Goal:
In the inclusion–exclusion passage, what does the exclamation mark at the end of the stated conjecture indicate?

Page extract:
★ ★ ★
Inclusion, Exclusion

In this modern day and age, it simply cannot be doubted that it is of the very utmost importance that we find the size of the union of some sets. One might try just adding the sizes of all the sets, but that's not correct, because then one would be double-counting the elements that appear in more than one set. But it's a good start. One might then think that one could begin by adding the sizes of the sets, but then subtract the sizes of the intersections of each pair of sets, in order to correct for the double-counting. But this is also incorrect, because then what about the elements that appear in three sets and had thus initially been triple-counted?—after subtracting the pairwise intersections, these elements haven't been included in the count at all! So one realizes that one must then add the sizes of the triplewise intersections ...

And in one of the dark recesses of the human mind, untouched by outside light or sound, silent and unyielding to the invidious scrutiny of introspection and cognitive science—a conjecture is formed—

The size of the union of n sets is given by the alternating (starting from positive) sum of the sums of the sizes of all j-way intersections amongst the sets from j:=1 to n!

(N.b., the exclamation mark indicates an excited tone, not "factorial".)

This conjecture turns out to be entirely correct, as demonstrated in the following

Theorem (Inclusion–Exclusion Principle).
★ ★ ★
Dataset content:
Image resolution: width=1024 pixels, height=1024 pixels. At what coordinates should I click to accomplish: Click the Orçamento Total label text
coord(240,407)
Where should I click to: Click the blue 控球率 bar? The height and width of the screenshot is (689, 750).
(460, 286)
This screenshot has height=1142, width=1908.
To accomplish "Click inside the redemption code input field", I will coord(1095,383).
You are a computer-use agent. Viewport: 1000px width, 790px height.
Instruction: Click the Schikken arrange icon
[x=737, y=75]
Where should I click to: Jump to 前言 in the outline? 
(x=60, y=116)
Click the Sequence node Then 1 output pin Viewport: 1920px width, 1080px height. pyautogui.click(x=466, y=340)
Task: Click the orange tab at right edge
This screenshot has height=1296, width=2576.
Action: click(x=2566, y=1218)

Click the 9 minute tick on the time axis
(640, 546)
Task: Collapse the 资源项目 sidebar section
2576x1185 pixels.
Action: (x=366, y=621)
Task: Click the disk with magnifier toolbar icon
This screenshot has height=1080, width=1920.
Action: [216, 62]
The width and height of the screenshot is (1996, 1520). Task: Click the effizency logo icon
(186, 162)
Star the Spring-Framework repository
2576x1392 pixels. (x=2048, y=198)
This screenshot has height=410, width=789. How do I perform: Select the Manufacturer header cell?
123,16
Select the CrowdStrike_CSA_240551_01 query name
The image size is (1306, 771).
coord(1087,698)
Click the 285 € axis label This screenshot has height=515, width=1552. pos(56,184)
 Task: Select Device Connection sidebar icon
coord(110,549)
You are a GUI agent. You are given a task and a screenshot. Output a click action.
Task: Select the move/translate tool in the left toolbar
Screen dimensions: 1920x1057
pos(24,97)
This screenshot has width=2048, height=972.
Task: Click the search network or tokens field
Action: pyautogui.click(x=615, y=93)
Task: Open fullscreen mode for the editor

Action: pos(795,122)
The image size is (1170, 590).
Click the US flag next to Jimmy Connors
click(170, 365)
★ ★ ★
Expected answer:
It indicates an excited tone, not "factorial".